My experience with Naomi seems to bear this out. When sulfate is absorbed into her skin in an Epsom salt bath, the readily available sulphates make it possible for her to quickly and efficiently excrete phenols. Twenty minutes later, she emerges from her bath as a new child: no headache, no joint pain, no stomach ache; not irritable or irrational, but bright and sweet and healthy as could be. This is equally true whether she is experiencing phenol toxicity from FD&C red dye 40, or from her own fight-or-flight meltdown.
There are many more questions to ponder here: why exactly do so many children have impaired sulphation? Has something made the enzymes sluggish? Are they wasting sulphate in the urine so that it is not available for the enzymes to use?
Beyond this, I know that my daughter adversely reacts (big time) to many common drugs that are not phenols, but are processed in phase one liver detoxification through an enzyme called Cytochrome P450 3A4 (CYP3A4). I have personally witness violent meltdowns in response to:
-Midazolam (Versed)
-Fentanyl
-Dexamethasone (Decadron)
-Diazepam (Valium)
-Acetaminophen (Tylenol)
-Lidocaine
-Dextromethorphan (cough suppressant DM)
-Dexamethasone (Decadron)
-Diazepam (Valium)
-Acetaminophen (Tylenol)
-Lidocaine
-Dextromethorphan (cough suppressant DM)
All of which are processed by CYP3A4 in the liver. I don't know whether she has a genetic modification of this enzyme, or whether the Pregnane X Receptor which is supposed to cue this enzyme into action is the problem. Looking into things that downregulate PXR, which would ultimately lead to poor processing of these drugs is also fascinating, including inflammation. Let's not get into everything in our environments that could cause inflammation.
And so I have a lot left to think through, but I think I know this: my child who cannot tolerate dietary phenols also cannot tolerate the natural catecholamines released during the fight-or-flight response. Adding sulphate to her blood stream as epsom salts absorbed through her skin gives her almost immediate (within ten to twenty minutes) relief of all symptoms. I would also like to look at other ways to help her cope: dietary supplements, deescalating conflicts, calming techniques, and such, but understanding the chemical reactions are the basis for all of this, and something that is all too often overlooked in the study of autistic meltdowns, at least as far as I can see.

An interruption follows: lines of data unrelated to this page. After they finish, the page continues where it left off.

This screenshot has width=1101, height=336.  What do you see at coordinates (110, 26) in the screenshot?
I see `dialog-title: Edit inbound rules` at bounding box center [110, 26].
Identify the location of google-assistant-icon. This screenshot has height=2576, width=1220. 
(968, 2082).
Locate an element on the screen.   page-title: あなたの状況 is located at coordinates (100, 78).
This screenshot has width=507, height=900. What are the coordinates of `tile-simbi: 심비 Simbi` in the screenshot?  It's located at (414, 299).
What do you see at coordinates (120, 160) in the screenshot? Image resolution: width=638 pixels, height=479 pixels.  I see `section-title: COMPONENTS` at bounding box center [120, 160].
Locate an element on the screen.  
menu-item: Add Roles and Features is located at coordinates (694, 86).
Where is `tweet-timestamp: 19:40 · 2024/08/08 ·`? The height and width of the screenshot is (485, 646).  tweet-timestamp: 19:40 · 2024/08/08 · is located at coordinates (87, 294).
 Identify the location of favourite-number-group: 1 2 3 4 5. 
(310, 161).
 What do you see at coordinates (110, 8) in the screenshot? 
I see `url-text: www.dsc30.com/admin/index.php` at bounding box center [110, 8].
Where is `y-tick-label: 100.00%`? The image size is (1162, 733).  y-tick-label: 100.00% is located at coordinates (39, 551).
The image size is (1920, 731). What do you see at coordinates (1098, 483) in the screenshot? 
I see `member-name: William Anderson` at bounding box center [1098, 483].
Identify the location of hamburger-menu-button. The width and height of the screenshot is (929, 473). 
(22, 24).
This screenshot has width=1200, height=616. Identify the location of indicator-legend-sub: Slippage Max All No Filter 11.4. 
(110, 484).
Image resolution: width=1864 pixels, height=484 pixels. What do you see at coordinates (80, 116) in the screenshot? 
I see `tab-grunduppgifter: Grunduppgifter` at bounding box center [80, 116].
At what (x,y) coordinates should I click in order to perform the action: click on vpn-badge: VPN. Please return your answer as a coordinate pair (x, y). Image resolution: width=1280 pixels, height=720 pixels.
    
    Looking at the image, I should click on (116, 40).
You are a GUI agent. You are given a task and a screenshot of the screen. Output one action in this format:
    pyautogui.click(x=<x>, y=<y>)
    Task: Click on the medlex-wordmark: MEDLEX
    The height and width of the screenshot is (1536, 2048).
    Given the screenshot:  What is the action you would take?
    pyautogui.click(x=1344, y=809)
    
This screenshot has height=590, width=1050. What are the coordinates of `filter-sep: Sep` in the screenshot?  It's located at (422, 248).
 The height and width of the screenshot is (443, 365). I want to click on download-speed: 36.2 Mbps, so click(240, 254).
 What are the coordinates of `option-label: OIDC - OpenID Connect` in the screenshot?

I need to add that Naomi is known to have both kidney and liver disease (polycystic kidneys and congenital hepatic fibrosis) that are not currently well understood in the medical world and are caused by a genetic mutation that had not yet been identified in Naomi. It is possible that her particular metabolic challenges are a result of her genetic defect and could not be applied to the autistic community as a whole, but if Dr. Waring is correct that a majority of autistic children have impaired sulfur metabolism, then I think it is reasonable to conclude that impaired catecholamine degradation may lie at the heart (or at least be a part) of the autistic meltdown.
While I am not a chemist, I did talk this through with my dad who holds a PhD in Chemistry, and he believes this is plausible. If anyone out there who has a background in biochemistry would like to challenge or confirm my musings, please do so, we could only both benefit from your insights.